Table 2 shows that significant difference between outcomes at baseline and week 12 for Pdetmax (60.08 cmH2O vs. 28.04 cmH2O, P < 0.001), VFIDC (165.55 ml vs. 276.07, P < 0.001), and urinary incontinence respectively.

4. Discussion

The primary aim in the treatment of NDO is to ensure that the detrusor pressure remains within safe limits during both the filling phase and the voiding phase for protection of the upper urinary tract [6] . The present trial reports significant improvements in these parameters were evident with the 200-U dose of BTX-A injection [6] . Besides, the improvements in urodynamic outcomes also transfer to the increases in scores of the patient’s quality of life.

Undoubtedly, our prompt nursing care also played an important role in this significant clinical improvement. Timely psychological counseling and nursing significantly improve the patients’ negative psychology, enhanced their confidence with good postoperative recovery and symptoms improvement. During the preoperative period, we paid close attention to psychological condition and help patients reduce anxiety. Postoperative care included observation of related adverse events. Oral prophylactic antibiotics (except aminoglycosides) were administered on the day of treatment. The most important in nursing was to keep the catheter unobstructed and prevent and treat the infection. Patients received bladder irrigation with normal saline with the aim of preventing blockage resulted from continuing hematuria. After removal of catheter, patients kept on clean intermittent catheterization.

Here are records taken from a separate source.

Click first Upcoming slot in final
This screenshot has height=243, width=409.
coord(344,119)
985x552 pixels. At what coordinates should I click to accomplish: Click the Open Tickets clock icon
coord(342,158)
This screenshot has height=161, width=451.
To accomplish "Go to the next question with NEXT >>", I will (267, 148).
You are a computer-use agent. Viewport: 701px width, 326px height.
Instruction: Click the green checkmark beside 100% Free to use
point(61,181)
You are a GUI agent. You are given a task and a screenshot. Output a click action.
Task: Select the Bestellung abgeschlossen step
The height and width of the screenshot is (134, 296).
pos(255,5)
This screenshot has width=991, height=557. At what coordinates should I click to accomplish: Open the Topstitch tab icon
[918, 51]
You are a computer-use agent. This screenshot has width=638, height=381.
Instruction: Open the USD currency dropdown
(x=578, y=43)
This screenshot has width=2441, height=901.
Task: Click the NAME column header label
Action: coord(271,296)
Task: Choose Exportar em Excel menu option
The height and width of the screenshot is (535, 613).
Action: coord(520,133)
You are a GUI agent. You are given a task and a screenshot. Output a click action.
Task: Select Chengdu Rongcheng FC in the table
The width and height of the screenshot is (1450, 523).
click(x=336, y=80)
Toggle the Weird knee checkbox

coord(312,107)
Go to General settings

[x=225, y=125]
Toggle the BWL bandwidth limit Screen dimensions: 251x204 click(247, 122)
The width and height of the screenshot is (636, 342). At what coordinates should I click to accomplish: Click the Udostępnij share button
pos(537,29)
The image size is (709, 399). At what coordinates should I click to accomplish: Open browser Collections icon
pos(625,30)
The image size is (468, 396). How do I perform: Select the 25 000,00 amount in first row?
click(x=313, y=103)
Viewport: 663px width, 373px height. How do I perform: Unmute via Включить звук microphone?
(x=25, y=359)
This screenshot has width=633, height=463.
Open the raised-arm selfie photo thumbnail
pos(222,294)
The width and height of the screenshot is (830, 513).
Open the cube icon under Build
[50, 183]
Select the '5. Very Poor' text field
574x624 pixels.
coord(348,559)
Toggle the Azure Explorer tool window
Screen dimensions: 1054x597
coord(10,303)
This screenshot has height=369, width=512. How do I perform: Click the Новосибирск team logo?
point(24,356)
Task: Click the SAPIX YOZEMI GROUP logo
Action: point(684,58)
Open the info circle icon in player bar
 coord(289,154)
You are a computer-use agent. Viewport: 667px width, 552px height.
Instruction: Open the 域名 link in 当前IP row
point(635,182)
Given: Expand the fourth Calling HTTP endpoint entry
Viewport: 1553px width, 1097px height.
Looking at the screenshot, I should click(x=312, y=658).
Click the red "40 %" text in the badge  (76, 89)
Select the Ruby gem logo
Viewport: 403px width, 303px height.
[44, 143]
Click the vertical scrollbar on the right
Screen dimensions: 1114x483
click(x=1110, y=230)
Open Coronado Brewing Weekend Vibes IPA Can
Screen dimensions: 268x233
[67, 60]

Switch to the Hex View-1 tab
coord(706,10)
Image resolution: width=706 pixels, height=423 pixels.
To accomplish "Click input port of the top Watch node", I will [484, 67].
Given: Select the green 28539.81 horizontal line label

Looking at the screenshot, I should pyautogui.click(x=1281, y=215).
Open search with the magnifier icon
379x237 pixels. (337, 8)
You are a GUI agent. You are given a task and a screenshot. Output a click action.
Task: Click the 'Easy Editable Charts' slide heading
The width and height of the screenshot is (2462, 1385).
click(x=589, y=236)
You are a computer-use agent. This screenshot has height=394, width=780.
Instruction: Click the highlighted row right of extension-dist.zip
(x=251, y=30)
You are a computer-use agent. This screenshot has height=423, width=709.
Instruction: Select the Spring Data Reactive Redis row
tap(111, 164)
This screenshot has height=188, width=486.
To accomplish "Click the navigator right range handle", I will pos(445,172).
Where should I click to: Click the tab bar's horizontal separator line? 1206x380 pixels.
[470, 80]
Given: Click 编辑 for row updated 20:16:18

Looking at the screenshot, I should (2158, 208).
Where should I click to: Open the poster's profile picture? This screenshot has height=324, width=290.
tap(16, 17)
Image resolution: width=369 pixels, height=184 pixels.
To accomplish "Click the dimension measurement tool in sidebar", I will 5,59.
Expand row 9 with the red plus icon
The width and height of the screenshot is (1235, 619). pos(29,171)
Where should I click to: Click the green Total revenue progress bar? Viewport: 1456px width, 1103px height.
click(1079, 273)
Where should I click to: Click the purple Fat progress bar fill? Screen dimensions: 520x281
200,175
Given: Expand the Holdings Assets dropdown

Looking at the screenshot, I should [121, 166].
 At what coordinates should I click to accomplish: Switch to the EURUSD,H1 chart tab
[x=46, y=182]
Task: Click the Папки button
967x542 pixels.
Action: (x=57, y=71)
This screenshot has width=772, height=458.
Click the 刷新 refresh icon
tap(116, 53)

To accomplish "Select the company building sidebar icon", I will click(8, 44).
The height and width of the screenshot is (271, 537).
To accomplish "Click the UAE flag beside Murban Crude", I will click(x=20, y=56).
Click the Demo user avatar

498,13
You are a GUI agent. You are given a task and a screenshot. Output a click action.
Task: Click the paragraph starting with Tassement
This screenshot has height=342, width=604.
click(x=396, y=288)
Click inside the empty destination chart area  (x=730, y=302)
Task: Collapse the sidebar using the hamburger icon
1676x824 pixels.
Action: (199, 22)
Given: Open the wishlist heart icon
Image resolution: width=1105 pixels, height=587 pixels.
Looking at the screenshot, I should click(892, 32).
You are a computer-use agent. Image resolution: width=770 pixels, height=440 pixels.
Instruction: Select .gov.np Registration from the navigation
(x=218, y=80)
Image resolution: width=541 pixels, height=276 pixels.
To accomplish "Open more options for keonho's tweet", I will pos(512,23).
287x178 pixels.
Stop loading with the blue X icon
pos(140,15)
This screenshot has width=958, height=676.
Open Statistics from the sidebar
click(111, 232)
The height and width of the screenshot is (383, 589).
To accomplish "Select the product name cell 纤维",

A limitation of this study is that the number of patients was relatively fewer. Therefore, further studies are warranted.

5. Conclusions

Our results have demonstrated that Patients were satisfied with the treatment and nursing by targeted perioperative nursing.

Acknowledgements

This study was supported by Medical Scientific Research Foundation of Guangdong Province, China (grant number B2017040, A2018124).

Conflicts of Interest

The authors declare no conflicts of interest.